女というもの


女の尻は引き締まっているのが好きだ。金持ちに媚びてぜいたくに暮らすあまりすっかり尻の緩んでしまった女は嫌だったし、身体の線のしなやかにうねるのが美しかった女が子を孕んであちこち膨らんでいる様を見るにつけ、酷く残念な思いでジャミルの胸はちくちくと痛むのであった。女は尻でそれまでの生き方が決まる。汗の滴る女の尻を掴みながら、ジャミルは思う。
背中に広がる豊かなブルネットを掬い上げると、南方の花のにおいが湧きたった。多分赤い花だ。この女は南方から流れてきた奴隷商から献上された品だった。他の奴隷とは違い、娼婦として整え飾り立てられ、傷一つないすべすべとした肌を晒している。指も労働など知らない美しさで、精緻なつくりの薄い爪が乗っている。けれど、ジャミルが腰を押しつけるたびに女の細い尻やその先につながる太腿はぶるぶると肉を震わせ、汗の粒が小刻みに飛び散った。それがジャミルは少し気に入らなかった。美しさ柔らかさと娼婦として申し分のない女だが、この女は次にまた奴隷商が来たときにでも売ってしまおう。ジャミルは女の腰を乱暴に掴むと、女の肌が波打つ。何と緩い、どこまでも緩い。


ずた袋の中を無造作に掴んだてのひらを汚いつむじの上でぱっと離すと、黄色い粒が無数に落ちて石の床を跳ね回った。俯いていたので見えなかったが、きっとモルジアナのあの石のように硬い目はその軌跡を忙しなく追っている。吐息が少しだけ震えている。昼の日差しが少し眠たい色で彼女をなめている。
「食べてもいいぞ、モルジアナ」
特に彼女を虐げる理由もなかったし、今夜寝台に待たせてある新しい娼婦を思い出すとジャミルは格別に上機嫌だった。
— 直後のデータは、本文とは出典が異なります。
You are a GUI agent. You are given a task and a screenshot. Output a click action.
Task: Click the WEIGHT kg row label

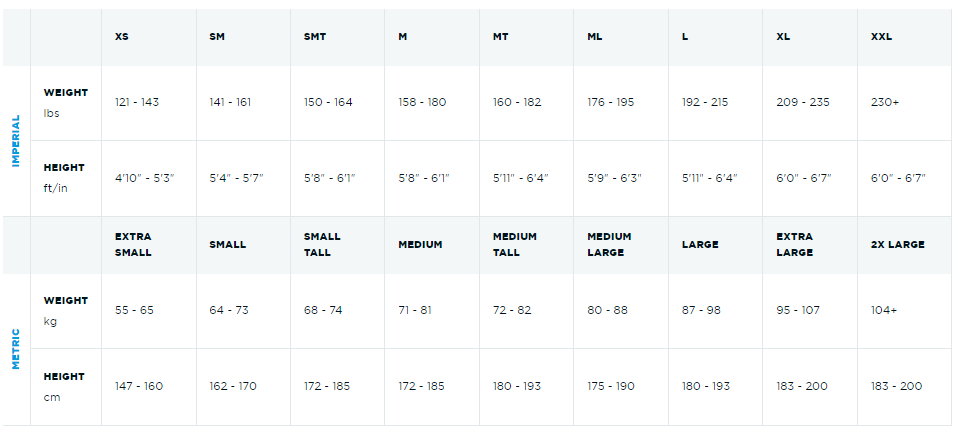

モルジアナが少しだけ顔を上げてジャミルの顔を窺い、そっとしゃがんで粒をちまちまと拾う。モルジアナは床に落ちたものを食べるのが似合っている。彼女の煤けた左手にトウモロコシの粒が盛られていく。
「そっちにもある。もったいない。モルジアナ、残すなよ」
ジャミルが顎で遠くに落ちているトウモロコシを指すと、モルジアナは膝立ちでそれを取りに行く。鎖を引きずる擦れた音が追いかけて、身の丈に合わない服の隙間から尻が見え隠れした。そういえば十二くらいになったのだろうか。モルジアナに誕生日はない。地面ばかり見ている赤い髪を、這いつくばりながらトウモロコシを拾うモルジアナの幼い尻を、ジャミルは何とはなしに見ている。
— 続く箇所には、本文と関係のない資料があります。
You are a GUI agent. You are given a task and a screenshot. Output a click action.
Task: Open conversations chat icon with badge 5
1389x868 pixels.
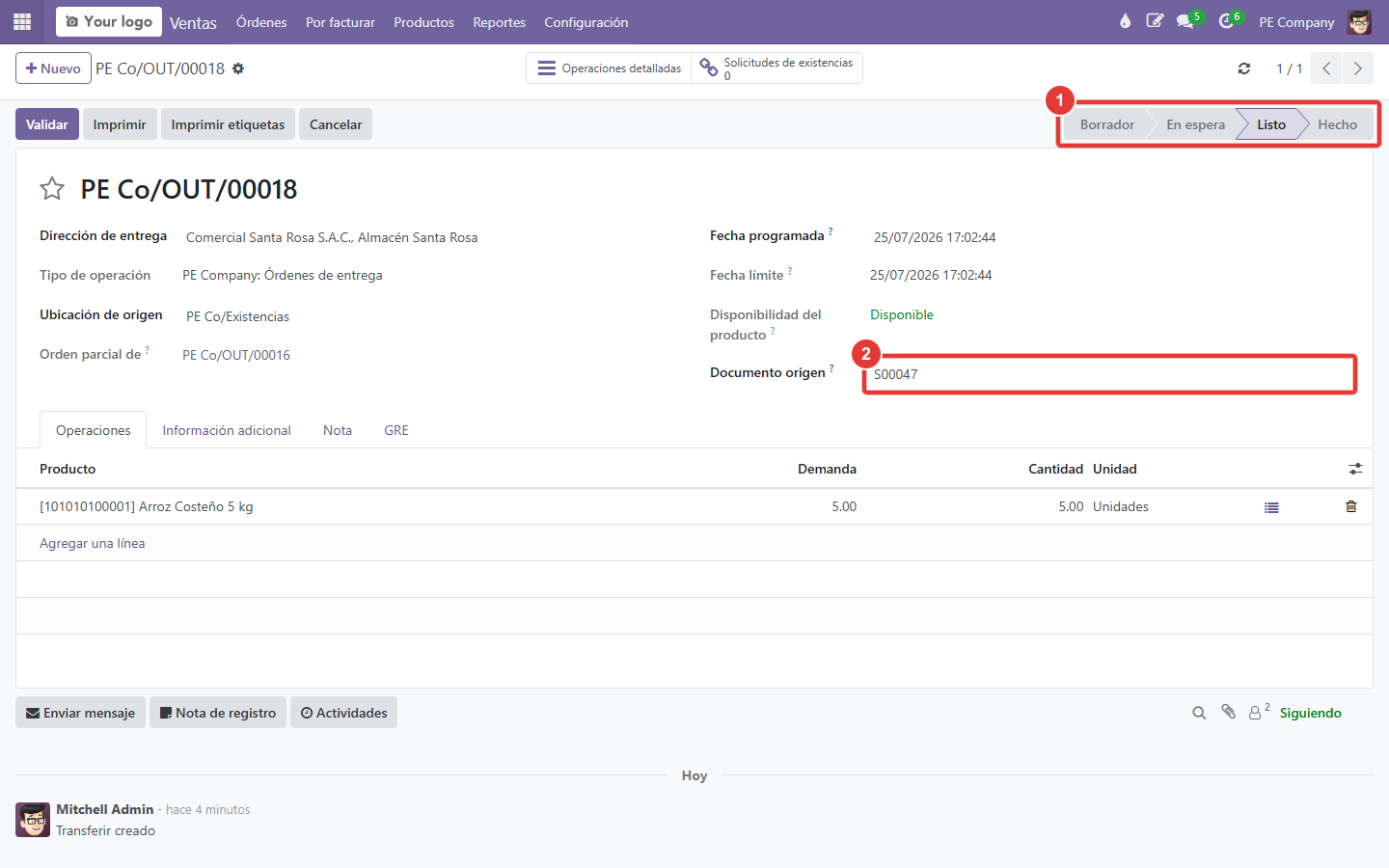pos(1187,21)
モルジアナの尻はかたく引き締まって肉の余地を残さず、けれど円い稜線を得ている。
――ぜいたくをしているでもなしに、丸くなるものなのか。
それが女というものか。
下半身が熱かった。南の花のにおいに囲まれて、ジャミルは最後に腰を打ちつけると、女の体内に流れ出すままに欲を注ぎ込む。寝室の扉の外にはモルジアナを立たせている。女に注いだ分、腹の底が冷えていく。女から性器を抜いて、ジャミルはシーツに顔を埋めた。寝台が南方の花のにおいでいっぱいだ。明日まとめて洗わせよう。
「領主さま」
ブルネットの隙間から女の口紅が笑っていた。ジャミルはシーツから顔を上げて誤魔化すように笑い返すと、まるで恋人にするかのように彼女の頬や頭を撫でてやった。顔が見えた途端、これまで彼の身体の下でうねっていたこの女を守りたいと思えてくる。女とはこの娼婦のようなものを言うのだ。多少尻が緩くても、美しく花のにおいをまとって抱かれるのが女なのだ。尻で女は決まらない。やはりこの娼婦を売るのはやめよう、とジャミルは眠気に巻かれて目を閉じながら考えた。そうして、明日、モルジアナに身体に合った服を買ってやるのだ。







何しろアニメマギのモルジアナの尻がたまらない。
何モルでも、ジャミモルを原点にしているに違いないと思うのです。